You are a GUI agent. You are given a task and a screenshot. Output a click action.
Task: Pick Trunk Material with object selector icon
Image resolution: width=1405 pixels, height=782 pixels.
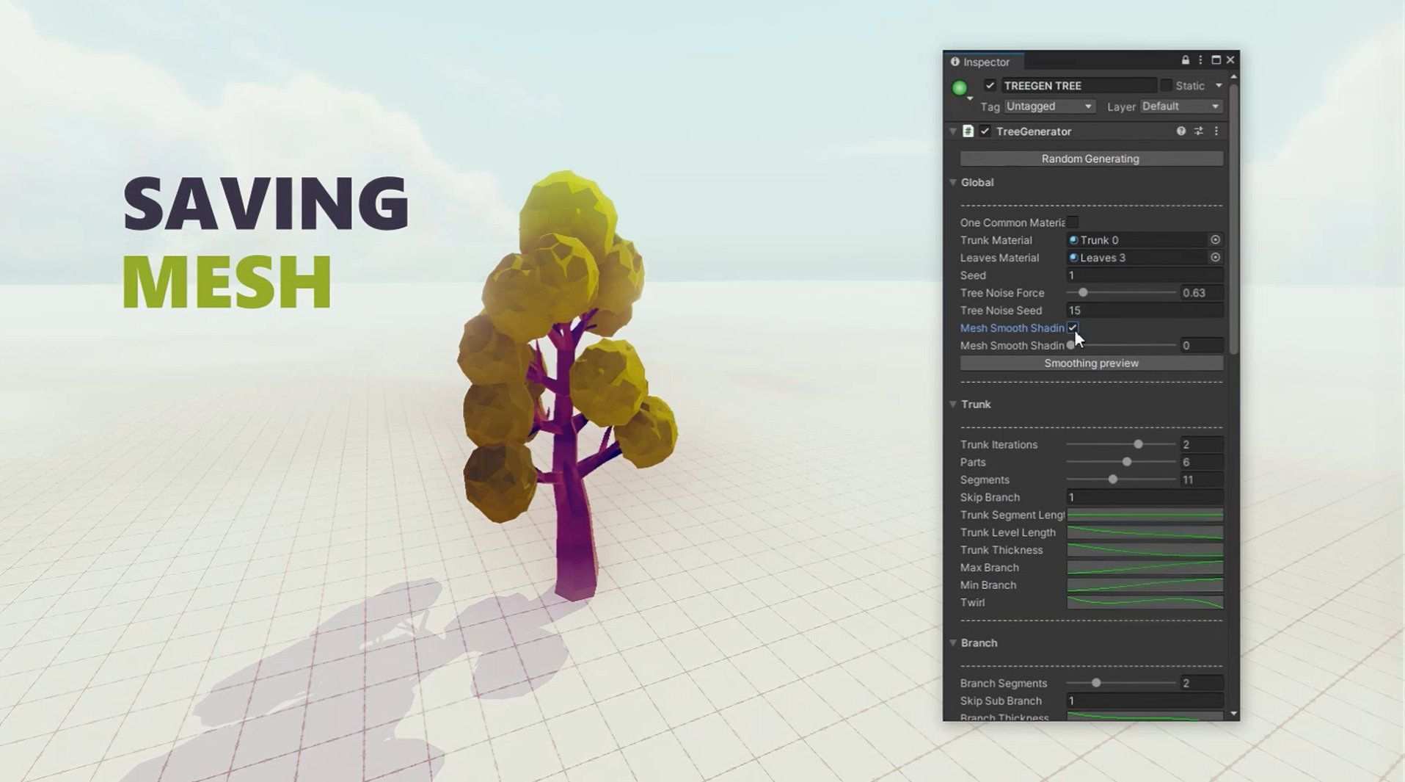click(x=1215, y=240)
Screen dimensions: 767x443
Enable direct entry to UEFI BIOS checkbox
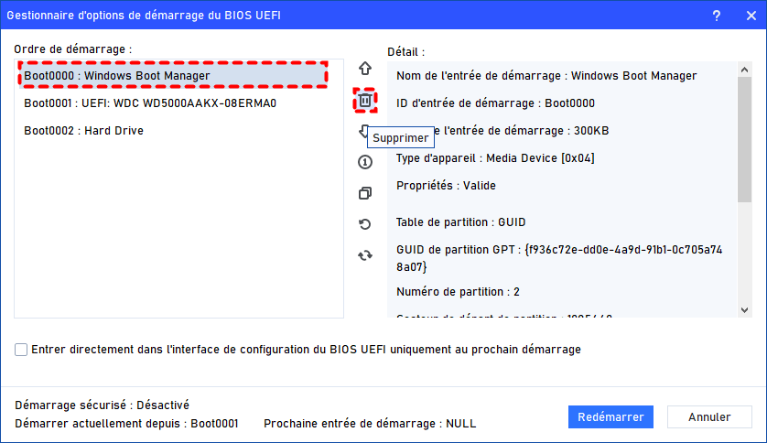(21, 350)
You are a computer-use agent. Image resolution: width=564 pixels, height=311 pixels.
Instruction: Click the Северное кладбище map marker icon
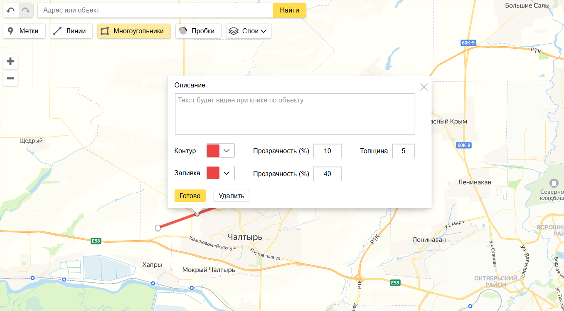coord(554,183)
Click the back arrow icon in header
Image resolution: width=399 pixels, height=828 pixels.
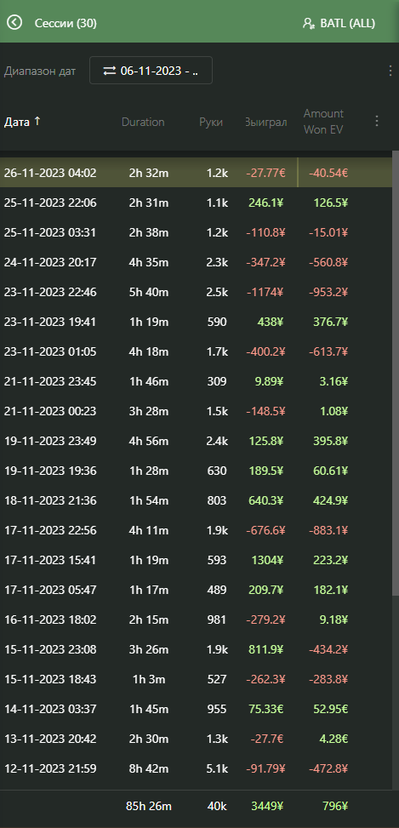pyautogui.click(x=14, y=22)
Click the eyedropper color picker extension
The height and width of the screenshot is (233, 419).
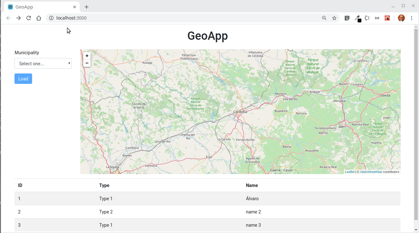357,18
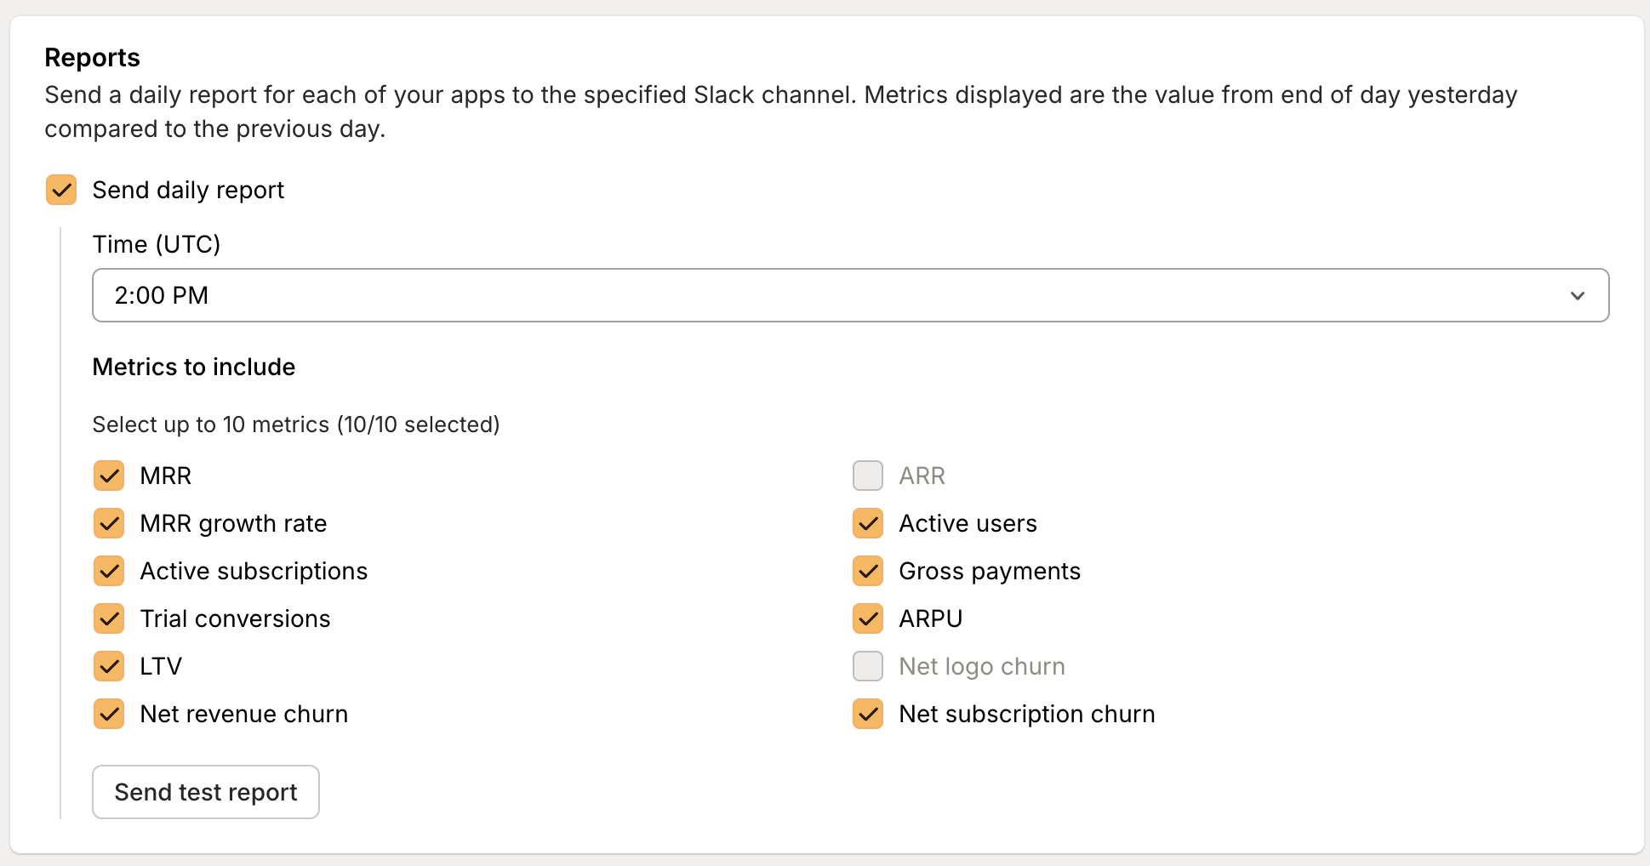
****************************************
Your answer must be an exact copy of the lines from the line with "Enable direct entry to UEFI BIOS checkbox" to the final line of the data, both ends included, and no pictures.

> [Task output]:
Enable direct entry to UEFI BIOS checkbox
(21, 350)
You are a computer-use agent. Image resolution: width=564 pixels, height=311 pixels.
Instruction: Click the Северное кладбище map marker icon
coord(554,183)
Click the back arrow icon in header
Image resolution: width=399 pixels, height=828 pixels.
pyautogui.click(x=14, y=22)
Click the eyedropper color picker extension
The height and width of the screenshot is (233, 419).
357,18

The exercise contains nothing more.